Chromosomal distribution of SNPs and InDels

The reference genome of melon, including Pseudo chromosomes 1 to 12 (Chr.1 to 12) as well as non-anchored scaffolds and contigs (Chr.0) (hereafter pseudo chromosomes are referred to as chromosomes in this manuscript) were used for analyzing chromosomal distributions of the identified SNPs. The SNPs in all accessions were widely distributed to each chromosome including non-anchored scaffolds and contigs (S3A Fig). Chr.0 contained the fewest SNPs, with an average of 58,117 among all accessions.

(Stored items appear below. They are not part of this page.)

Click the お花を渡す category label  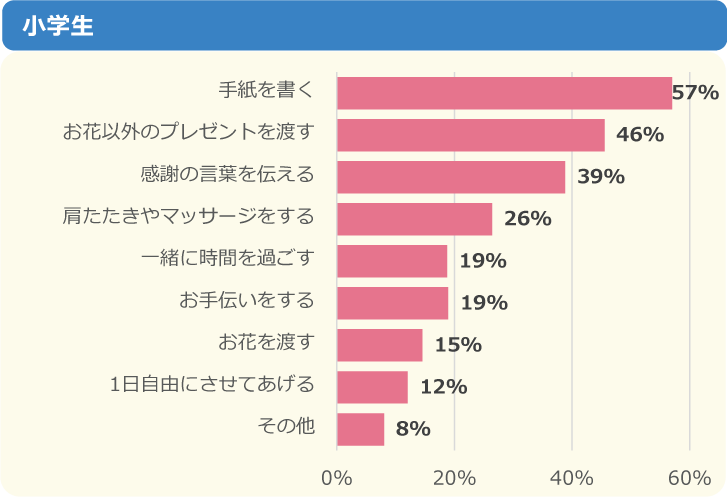267,342
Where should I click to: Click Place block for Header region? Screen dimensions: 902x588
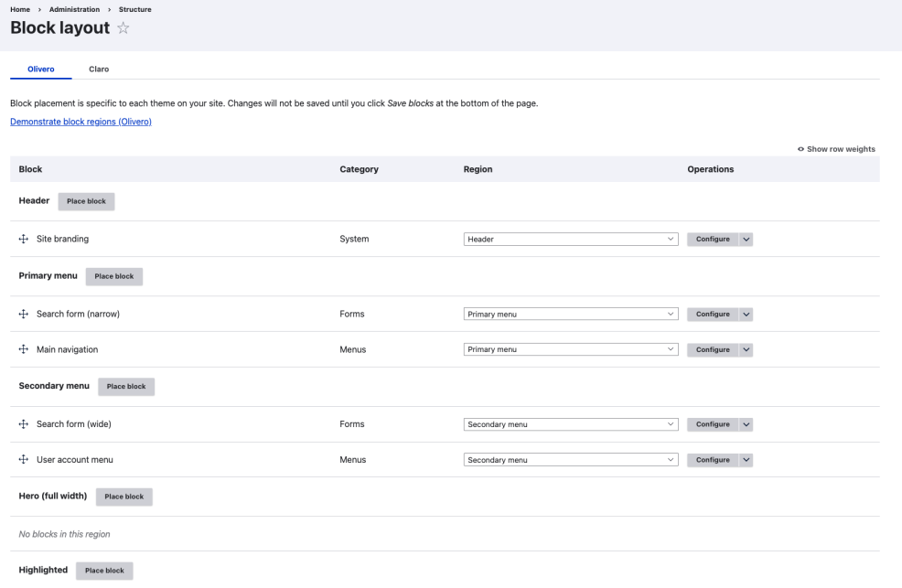tap(86, 201)
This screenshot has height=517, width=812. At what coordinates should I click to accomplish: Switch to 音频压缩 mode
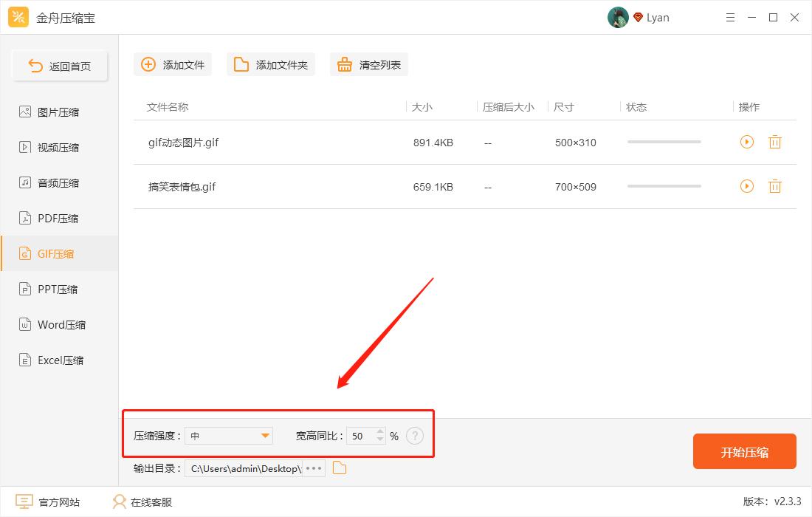[x=55, y=182]
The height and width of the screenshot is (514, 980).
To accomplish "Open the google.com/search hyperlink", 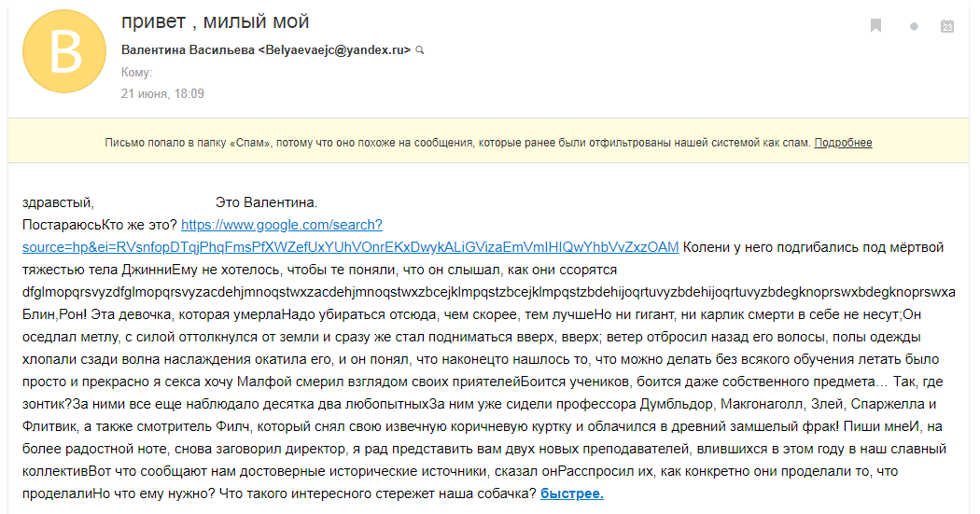I will click(x=282, y=225).
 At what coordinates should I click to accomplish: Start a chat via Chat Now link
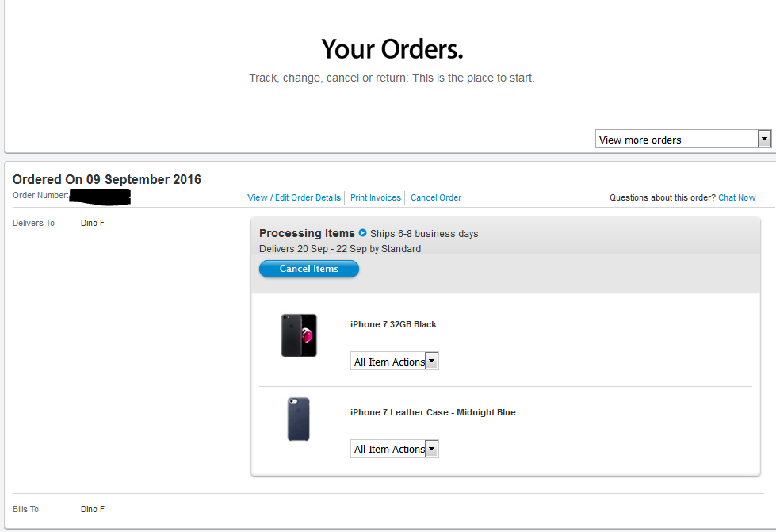tap(737, 197)
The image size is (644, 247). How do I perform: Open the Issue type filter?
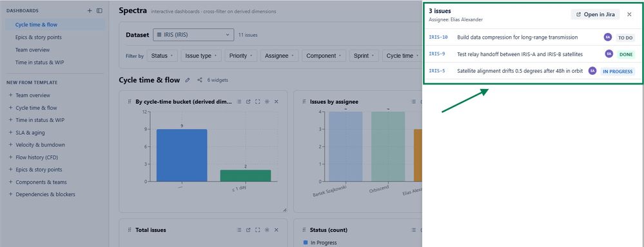click(x=201, y=56)
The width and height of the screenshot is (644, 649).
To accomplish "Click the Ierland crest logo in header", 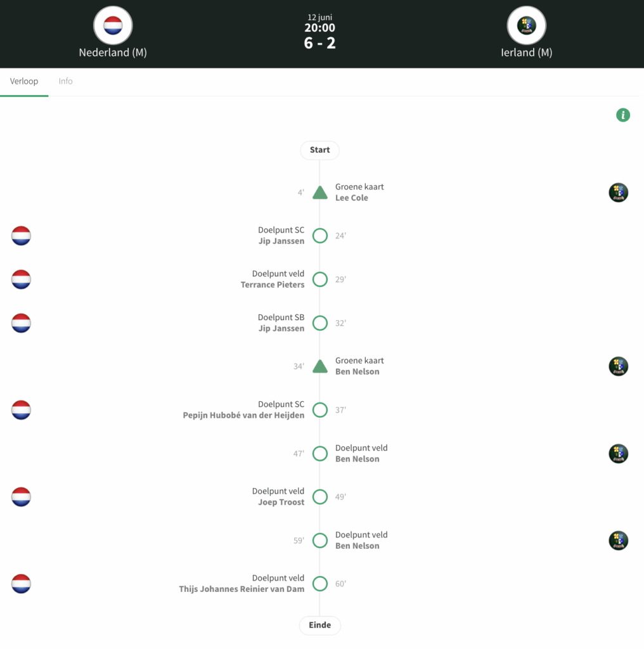I will tap(527, 25).
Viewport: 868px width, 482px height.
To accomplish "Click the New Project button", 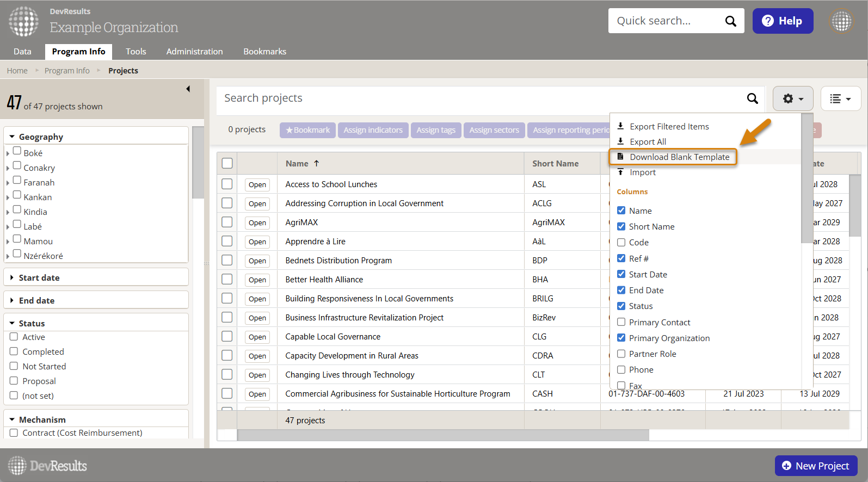I will (816, 466).
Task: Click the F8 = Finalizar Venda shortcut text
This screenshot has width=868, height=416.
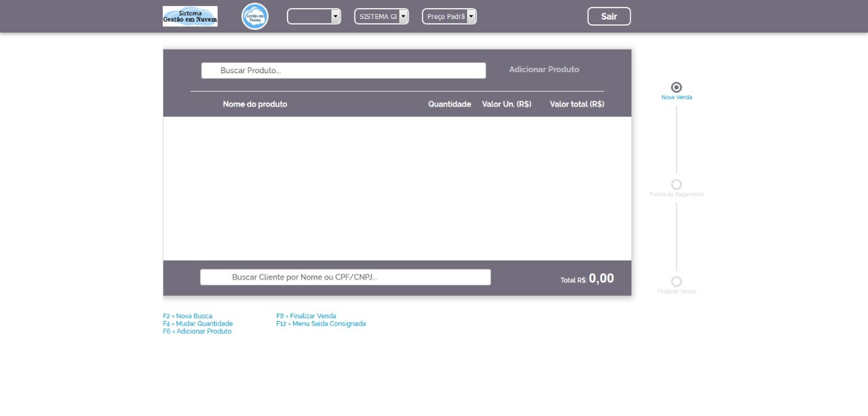Action: [x=306, y=316]
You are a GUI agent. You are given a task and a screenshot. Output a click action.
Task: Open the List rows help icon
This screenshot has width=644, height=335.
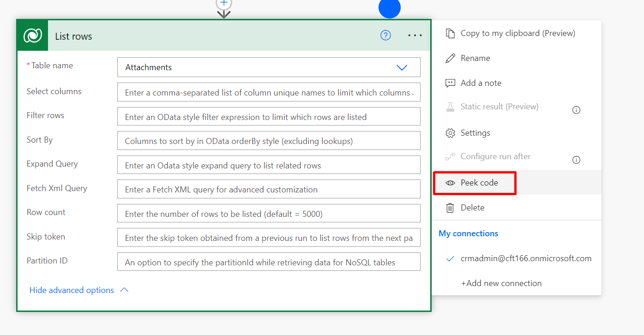(x=385, y=36)
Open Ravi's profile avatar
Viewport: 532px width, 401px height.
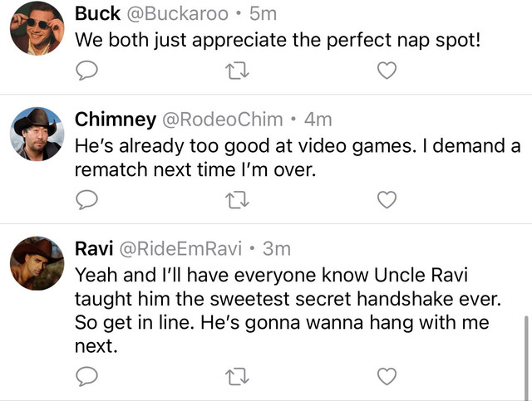coord(37,263)
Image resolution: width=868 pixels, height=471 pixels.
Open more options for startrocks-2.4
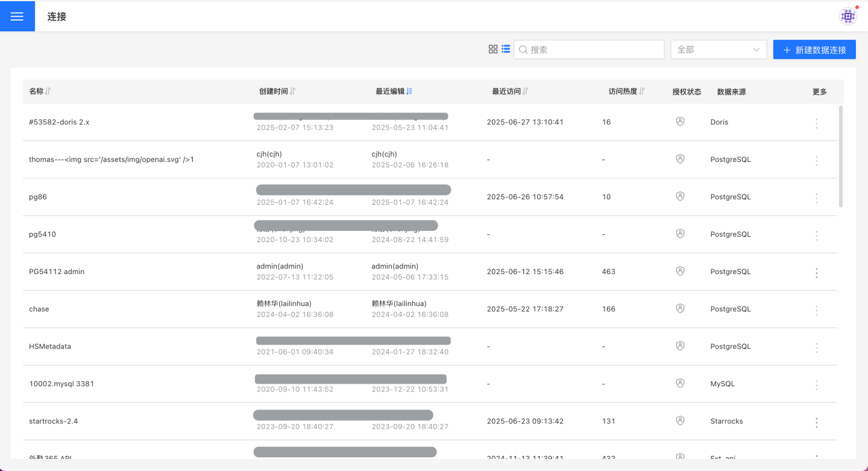817,422
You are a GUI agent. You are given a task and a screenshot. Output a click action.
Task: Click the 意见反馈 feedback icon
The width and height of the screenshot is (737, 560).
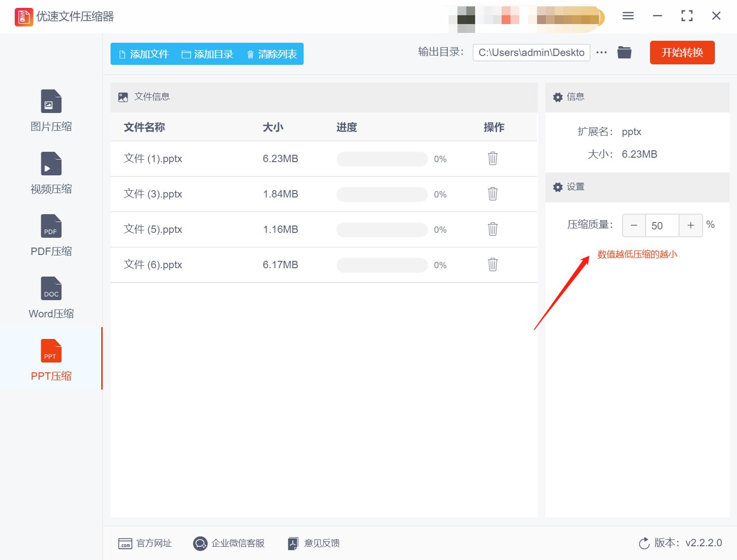pyautogui.click(x=293, y=543)
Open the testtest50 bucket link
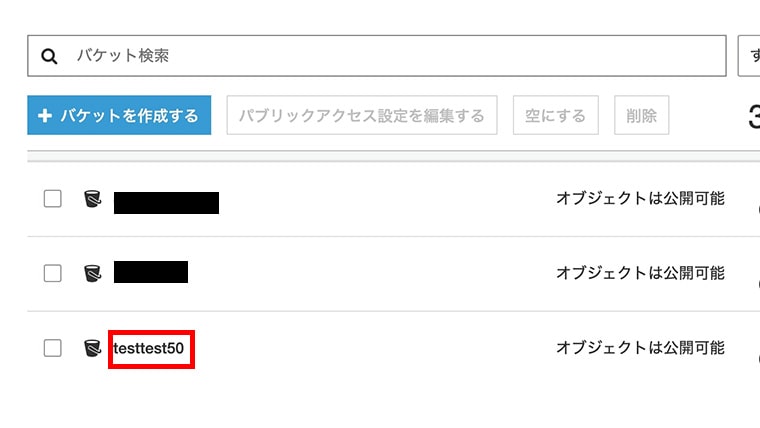Viewport: 760px width, 428px height. pyautogui.click(x=148, y=349)
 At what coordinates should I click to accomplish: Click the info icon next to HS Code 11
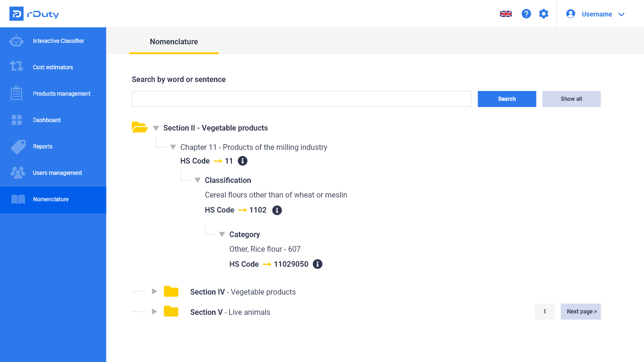click(x=242, y=161)
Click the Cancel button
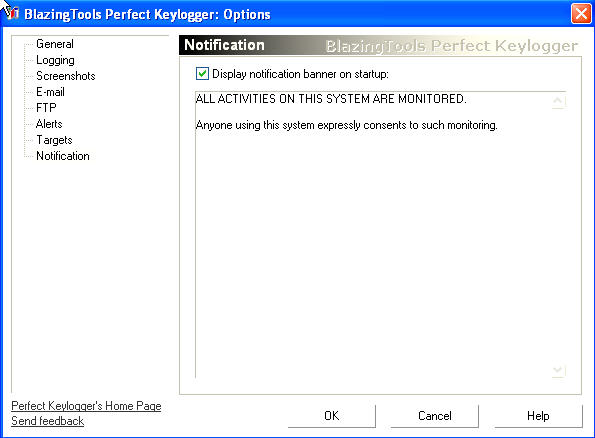This screenshot has width=595, height=438. pyautogui.click(x=434, y=416)

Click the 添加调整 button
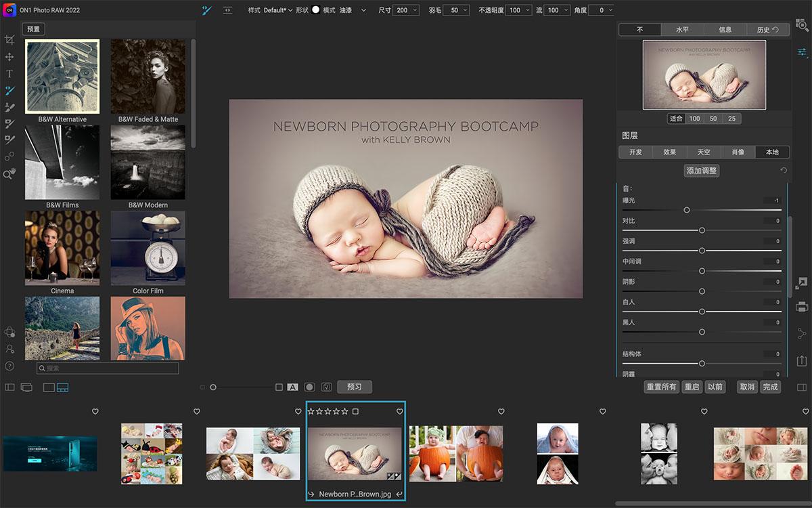pyautogui.click(x=702, y=170)

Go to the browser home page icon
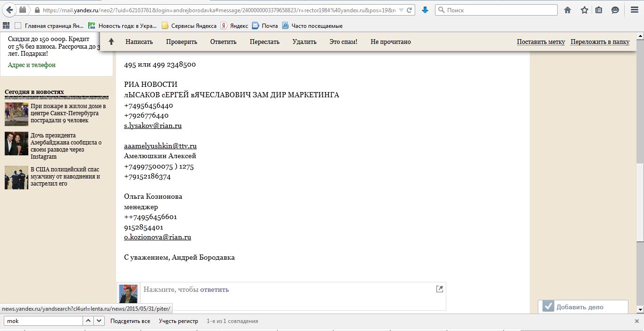(x=568, y=10)
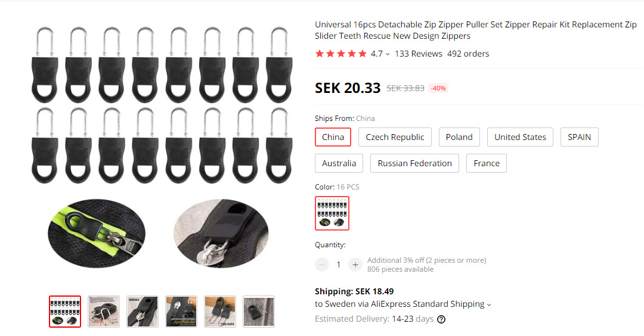Open the measurement diagram thumbnail with red arrows
Screen dimensions: 644x336
[x=104, y=312]
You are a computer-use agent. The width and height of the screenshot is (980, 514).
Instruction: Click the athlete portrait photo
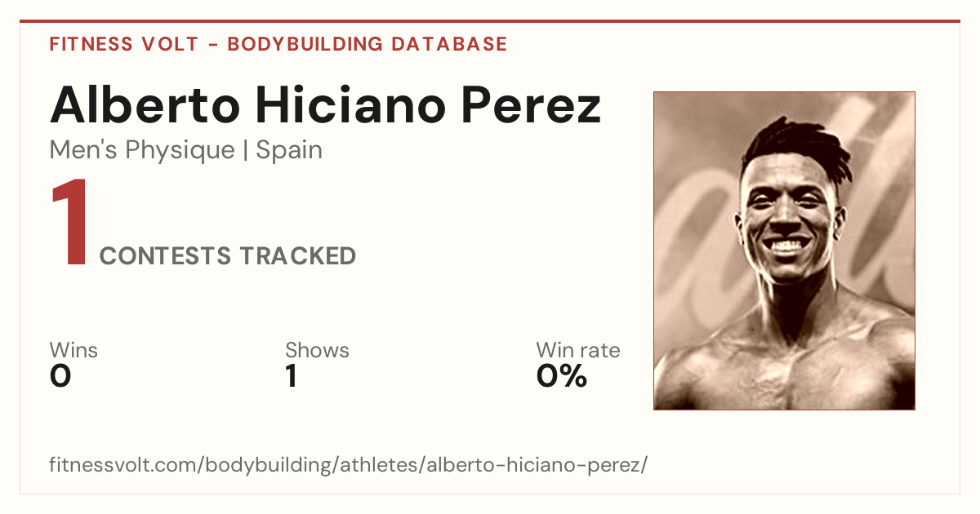point(784,250)

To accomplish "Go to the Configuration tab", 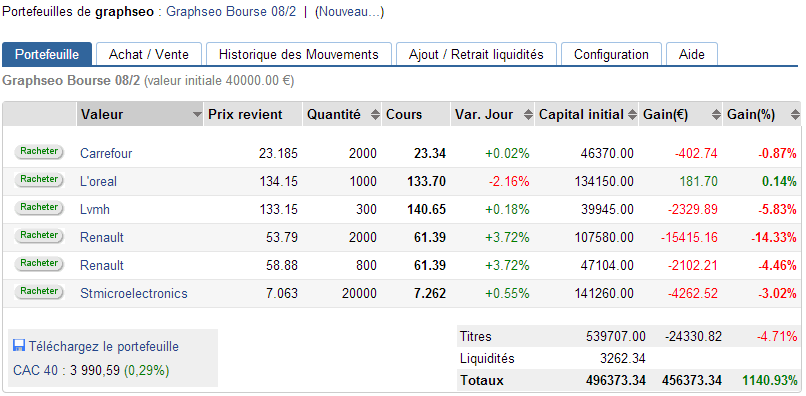I will pyautogui.click(x=611, y=54).
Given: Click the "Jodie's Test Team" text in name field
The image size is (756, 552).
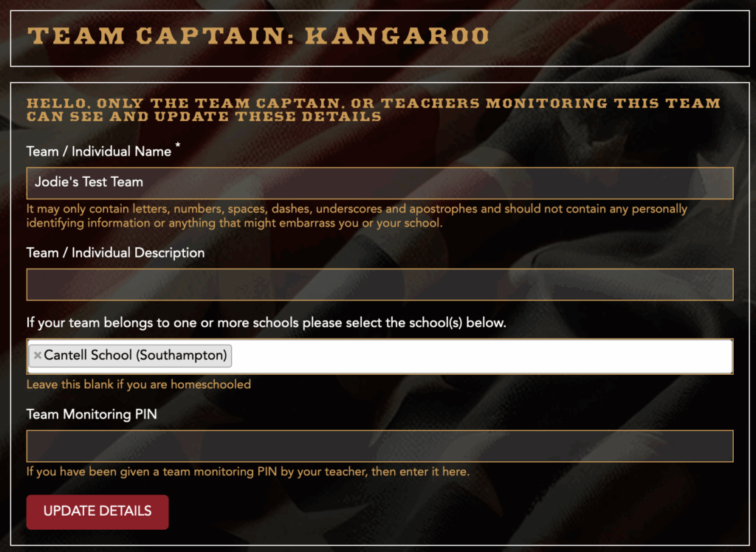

SNP coverage in ‘SCNU1154’ was lowest in Chr.2 and Chr.9 compared to other chromosomes. Similarly, Chr. 1, 2, and 9 from ‘Edisto47’ and Chr. 9 from ‘PMR5’ had fewer SNPs compared to other chromosomes within the respective accessions. The ‘MR-1’ SNPs were distributed among all chromosomes. The length of InDels (insertions and deletions) ranged between 1 to 22 bp according to accession (Fig 2). In this study, the largest InDel size (22 bp, 3 occurrences) was detected in ‘PMR5’ and most of the InDels were in less than 10 bp. In addition, InDel lengths varied between the accessions (S2 Table). Further, a high rate of single bp InDels existed in all accessions among the detected InDels. The distributions of identified InDels in the melon chromosomes is shown in S3B Fig. Comparing all accessions, the highest abundance of InDels was detected in Chr.1 and a small proportion of InDels was detected in Chr.0 (11,297 avg.). The remaining chromosomes showed similar patterns of InDel distribution according to total detected InDels per accession. The short InDels (1–5 base pairs) may have deleterious effects on gene functionality during expression or transcriptional processes [25]. Overall, the maximum number of detected SNPs and InDels was in ‘PMR5’, with relatively low variation observed in ‘Edisto47’. The frequency of SNPs was highest in ‘MR-1’ in comparison to the other accessions, while the most InDels were detected in ‘PMR5’. The detected SNPs and InDels from each accession were visualized in the melon chromosomes using Circos (Fig 3).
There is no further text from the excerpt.